Derken bok böceği kuştan cesaret alarak ortaya atıldı. “Öküzler o kadar çok otlakları yedi ki, o kadar bok oldu ki ormanda, yetişemedik toplamaya, zengindik hepimiz, ona sebep sustuk. Uyaracak olduk ilk başta, sürüler eğlenerek koşturmaktan, herkes leopar gibi olmaya çalışmaktan, leopara yaranmaktan ne bizi gördü ne de üzerimizden geçerken bize basıp öldürmemeye dikkat ettiler”, dedi. “Şimdi de tutsaklıktan kurtulup özgür olmak istiyoruz. Biz bok böcekleri tutsaklıktan kurtulduğumuz an, başka bir özgürlüğün tutsaklığına gireriz. Bazılarımız etçildir, etin tutsaklığında, bazılarımız bokçuldur, bokun tutsaklığında. Oysa özgürlük tutsaklık değil, özgürlük sorumluluk almaktır. Tutsaklık değil korkumuz. Korkumuz bütün alışkanlıklarımızdan uzak kalmak, korkumuz tutkularımızı takip edemeyeceğimiz korkusu, korkumuz arzularımızı gerçekleştiremeyeceğimiz korkusu, biz bokla yaşar bokla arınırız. Size göre bok bize göre teka:mül.”
***
Gece olmuş, herkes bok böceğinin dediklerini düşünerek daldı uykusuna. Gece yaşayan yeşil kurbağalar bile uyumuştu.
Sabah güneşin kavurucu sıcağı ile uyandılar bu sefer.
Günlerdir baykuş ortalarda yoktu. Gölgeleşince ortalık, yükseklerden uçarak geldi kondu banyan ağacının dalına. Önce biraz Ham ve Yala Prensesiyle konuştuktan sonra konuşmaya başladı;
“Biz hayvanlar bütün doğar ve bütün ölmeyi umut ederiz. Bizi biz yapanın aydınlık veya karanlık tüm yönlerimiz olduğunu, kendimizi gerçekleştirebilmemiz için gölgede yani bilinçdışında kalan yanlarımızı tespit ederek bilince getirilmesi gerekiyor. Samimi ve sahici bir yaşantının bilinçli seçimlerden meydana gelebileceğini ve bunu yapmanın yollarını bulmak gerekiyor.

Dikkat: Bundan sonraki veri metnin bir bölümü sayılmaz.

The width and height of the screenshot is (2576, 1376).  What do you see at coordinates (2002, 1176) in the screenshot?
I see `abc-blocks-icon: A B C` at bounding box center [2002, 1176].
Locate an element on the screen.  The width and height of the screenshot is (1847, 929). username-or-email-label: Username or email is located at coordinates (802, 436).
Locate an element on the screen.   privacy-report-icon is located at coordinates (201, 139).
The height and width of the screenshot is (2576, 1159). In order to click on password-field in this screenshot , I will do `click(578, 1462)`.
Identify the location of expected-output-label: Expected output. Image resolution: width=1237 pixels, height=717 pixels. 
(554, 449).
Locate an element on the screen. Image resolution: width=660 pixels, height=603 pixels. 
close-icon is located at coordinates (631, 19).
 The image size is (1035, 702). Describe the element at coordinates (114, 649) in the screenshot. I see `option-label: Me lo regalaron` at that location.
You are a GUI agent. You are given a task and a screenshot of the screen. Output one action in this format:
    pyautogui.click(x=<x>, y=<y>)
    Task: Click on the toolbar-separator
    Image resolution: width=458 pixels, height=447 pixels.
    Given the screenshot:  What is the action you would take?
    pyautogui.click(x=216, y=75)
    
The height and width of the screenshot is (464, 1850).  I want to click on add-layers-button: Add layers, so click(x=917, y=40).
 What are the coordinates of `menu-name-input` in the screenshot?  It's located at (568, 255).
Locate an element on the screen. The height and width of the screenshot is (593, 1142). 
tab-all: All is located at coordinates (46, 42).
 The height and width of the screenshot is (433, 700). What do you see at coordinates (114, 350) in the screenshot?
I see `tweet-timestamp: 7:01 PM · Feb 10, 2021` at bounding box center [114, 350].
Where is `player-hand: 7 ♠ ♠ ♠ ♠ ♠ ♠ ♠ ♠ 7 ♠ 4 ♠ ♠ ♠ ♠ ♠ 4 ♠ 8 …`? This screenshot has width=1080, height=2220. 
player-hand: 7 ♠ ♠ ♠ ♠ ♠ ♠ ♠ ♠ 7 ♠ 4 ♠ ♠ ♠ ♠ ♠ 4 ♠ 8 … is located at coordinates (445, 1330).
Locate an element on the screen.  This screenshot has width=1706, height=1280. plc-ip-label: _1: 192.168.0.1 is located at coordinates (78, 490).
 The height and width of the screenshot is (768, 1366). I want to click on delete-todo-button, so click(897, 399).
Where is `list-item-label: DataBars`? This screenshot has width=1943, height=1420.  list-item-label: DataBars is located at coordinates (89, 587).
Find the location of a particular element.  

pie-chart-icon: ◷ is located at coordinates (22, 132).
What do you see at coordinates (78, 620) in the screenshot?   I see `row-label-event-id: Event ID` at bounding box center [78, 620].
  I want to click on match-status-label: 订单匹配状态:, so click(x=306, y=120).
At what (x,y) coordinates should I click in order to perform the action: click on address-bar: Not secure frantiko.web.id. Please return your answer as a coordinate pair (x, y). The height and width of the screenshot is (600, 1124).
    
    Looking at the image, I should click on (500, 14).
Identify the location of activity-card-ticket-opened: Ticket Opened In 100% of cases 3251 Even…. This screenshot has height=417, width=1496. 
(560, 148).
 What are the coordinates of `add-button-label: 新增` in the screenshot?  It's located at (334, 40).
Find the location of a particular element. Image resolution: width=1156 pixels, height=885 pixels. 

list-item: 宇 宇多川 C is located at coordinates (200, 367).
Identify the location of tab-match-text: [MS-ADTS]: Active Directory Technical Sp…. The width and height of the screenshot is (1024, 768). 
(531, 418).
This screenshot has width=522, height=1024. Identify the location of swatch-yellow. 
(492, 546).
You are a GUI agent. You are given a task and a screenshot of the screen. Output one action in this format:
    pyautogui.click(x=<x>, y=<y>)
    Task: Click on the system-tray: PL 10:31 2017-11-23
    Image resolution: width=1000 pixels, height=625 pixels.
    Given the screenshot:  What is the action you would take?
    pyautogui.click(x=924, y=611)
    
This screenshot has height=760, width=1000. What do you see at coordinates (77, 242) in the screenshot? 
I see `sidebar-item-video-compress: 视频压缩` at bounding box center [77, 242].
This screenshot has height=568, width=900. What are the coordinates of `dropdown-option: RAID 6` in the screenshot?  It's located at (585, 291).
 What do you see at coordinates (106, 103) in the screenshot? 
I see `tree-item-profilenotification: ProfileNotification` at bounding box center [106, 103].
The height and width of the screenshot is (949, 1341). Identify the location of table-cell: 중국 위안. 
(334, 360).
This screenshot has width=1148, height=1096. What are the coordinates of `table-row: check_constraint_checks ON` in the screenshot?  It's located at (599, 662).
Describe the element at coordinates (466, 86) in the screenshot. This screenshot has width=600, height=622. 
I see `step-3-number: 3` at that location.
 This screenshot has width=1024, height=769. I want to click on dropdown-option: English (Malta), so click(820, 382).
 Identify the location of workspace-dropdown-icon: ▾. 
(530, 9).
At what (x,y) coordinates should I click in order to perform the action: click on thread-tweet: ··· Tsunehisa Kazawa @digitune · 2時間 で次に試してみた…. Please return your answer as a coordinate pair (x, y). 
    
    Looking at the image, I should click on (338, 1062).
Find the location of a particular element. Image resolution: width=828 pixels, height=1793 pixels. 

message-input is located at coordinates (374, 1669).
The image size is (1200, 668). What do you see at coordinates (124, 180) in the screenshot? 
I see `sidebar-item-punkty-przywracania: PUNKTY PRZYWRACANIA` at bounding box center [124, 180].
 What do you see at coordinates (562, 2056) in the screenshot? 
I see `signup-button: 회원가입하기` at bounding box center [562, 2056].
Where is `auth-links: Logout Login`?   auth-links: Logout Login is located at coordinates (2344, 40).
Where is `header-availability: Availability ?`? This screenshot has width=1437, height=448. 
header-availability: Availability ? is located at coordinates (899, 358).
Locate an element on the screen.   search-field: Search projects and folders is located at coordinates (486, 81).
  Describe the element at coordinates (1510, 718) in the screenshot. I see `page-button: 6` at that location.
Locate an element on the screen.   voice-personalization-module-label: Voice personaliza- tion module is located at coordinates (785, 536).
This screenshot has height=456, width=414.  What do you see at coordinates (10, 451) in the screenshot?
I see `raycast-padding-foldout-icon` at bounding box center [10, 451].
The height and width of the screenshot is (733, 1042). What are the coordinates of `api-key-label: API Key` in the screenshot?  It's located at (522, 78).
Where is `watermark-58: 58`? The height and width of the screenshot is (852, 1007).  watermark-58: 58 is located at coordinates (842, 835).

Yaşadığımız her ana, her ne olursa olsun teşekkür edersek, paylaşırsak, sencil olursak, ihtiyacımızdan fazlasını istemezsek, bütün o zıtlıklarımızı eşitlersek aşka varabileceğiz.
Gerçek aşk kimseye zarar vermez. Gerçek aşk kimseyi hasta yapmaz. En tehlikeli aşk, başkalarının, sevdiklerinin aşkını gölgeleyen aşktır.
Dünyayı öpmek mümkün, ara sıra da olsa, bazen içimden dünyayı öpmek geliyor.